Our perspective on pain and suffering is too small. If you asked my 2-year-old son and my 1-year-old daughter if I was a good dad, they might have told you ‘no’ this week. Monday we put a chain lock on our front door because our 2-year-old has figured out how to unlock the front door and escape like a lifer on a prison break. Now he can’t. When he first tried to open the door and realized he couldn’t, he gave me that look like I’m the worst dad in the world. From his small perspective, he can’t understand why he shouldn’t be able to wander the neighborhood on his own and play in the street. His perspective is too small.
Last Wednesday I took my daughter Elle to the doctor’s office because she was sick. She had to get a shot while she was there. In that moment, when the needle punctured her skin and I was holding her down, she gave me a look that would just melt your heart. She absolutely couldn’t understand why I would be so mean and cruel to allow the nurse to puncture her body with a needle. She couldn’t understand that I was doing it for her good, to protect her from getting worse and having to go to the hospital. She couldn’t understand that. She just had to trust me that I knew what I was doing.

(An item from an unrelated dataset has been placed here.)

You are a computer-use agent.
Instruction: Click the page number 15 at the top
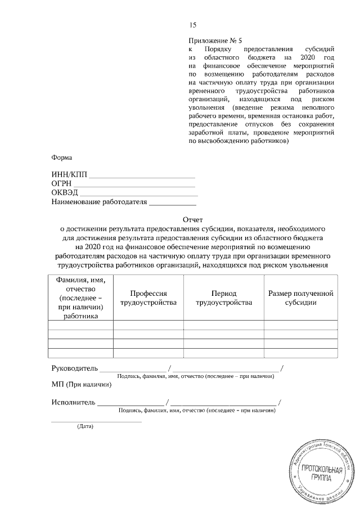coord(194,25)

In Isaiah 55:9, here’s what the Bible says, “As the heavens are higher than the earth, so are my ways higher than your ways and my thoughts than your thoughts.” Compared to God’s infinite wisdom and knowledge, we’re the 2-year-old failing to understand why there’s a new lock on the door. We’re the 1-year-old who can’t understand why she just got a shot. Our perspectives are too small compared to God’s.
That’s how we can begin to handle the problem of pain and suffering in the world. We can’t understand it all. We can’t just explain it away. We have to trust that there is a reason, beyond our ability to understand. And we have to trust that God knows what He’s doing.